By _why the lucky stiff
added on the 2009-06-27 10:34:14 by _-_-__ _-_-__
I find basic4gl to be an adequate environment to teach kids.

http://www.basic4gl.net/

I taught programming to my 10 yo sister with it and she was able to make a small text adventure. She hasn't turn into a code fanatic though.

To me the key features to make a child interested are :
- easy write/compile/run workflow, one file = one program
- not to much features, slow pace in getting features
- graphics and textmode programming

What is hard to get for a child is :
- to be able to have rewarding results fast
- the concept of expression/statement
- not to confuse keywords and identifiers (basic is awful for that)
- understand that strings are not "eval'd" in any way


added on the 2009-06-27 17:19:23 by ponce ponce
do you remember logo? how effective, as a teaching language, do you feel this was? it's seems fairly dead now and I personally don't know anyone who was big into logo as a kid.
added on the 2009-06-27 17:29:07 by sigflup sigflup
_why rules. i love his ruby book, too.
added on the 2009-06-27 22:01:44 by skrebbel skrebbel
http://poignantguide.net/ruby/chapter-7.html for a quick impression. yes, it's about programming.
added on the 2009-06-27 22:04:36 by skrebbel skrebbel
what about this?

http://tech.groups.yahoo.com/group/BCX/

i haven't tried this out yet though.

http://www.basic.mindteq.com/

found that there.
added on the 2009-06-27 22:43:47 by hexen hexen
Obviously, Brainf*ck is the way to go!
added on the 2009-06-27 22:46:56 by trc_wm trc_wm
I remember they did this with Processing a year or so back? went down really well.
added on the 2009-06-27 22:52:57 by Intrinsic Intrinsic
Yeah, Scratch is quite fun, reminds me a litle of the old Lego Mindstorms language - I think some of the same people were involved in both. I'm also keeping on eye on Microsoft's Kodu
added on the 2009-06-27 23:25:01 by evilpaul evilpaul
cool
added on the 2009-06-28 03:07:29 by psenough psenough
maybe a game would work. where you have a problem and you have to pick the right line of code to solve the problem. starting from basic code and then working your way down to c or something like that. just an idea.
added on the 2009-06-28 08:16:50 by hexen hexen
Not really a teaching language, so it's off-topic here, but Core Wars is probably the ultimate programming game. Does anyone know of any others?

## SUPPLIED INFORMATION

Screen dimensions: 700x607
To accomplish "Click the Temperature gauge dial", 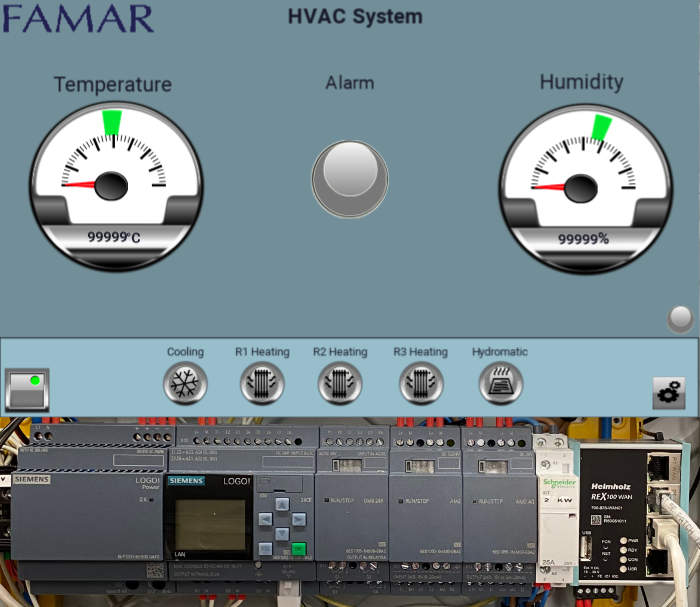I will [112, 170].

## EXERCISE SET
1) According to the forum thread, what did the poster's 10-year-old sister make using basic4gl?
2) Reproduce word for word the stretch of the forum thread from "added on the 2009-06-27 17:19:23" through "it's about programming.".

## TASK RESPONSES
1) A small text adventure.

2)
added on the 2009-06-27 17:19:23 by ponce ponce
do you remember logo? how effective, as a teaching language, do you feel this was? it's seems fairly dead now and I personally don't know anyone who was big into logo as a kid.
added on the 2009-06-27 17:29:07 by sigflup sigflup
_why rules. i love his ruby book, too.
added on the 2009-06-27 22:01:44 by skrebbel skrebbel
http://poignantguide.net/ruby/chapter-7.html for a quick impression. yes, it's about programming.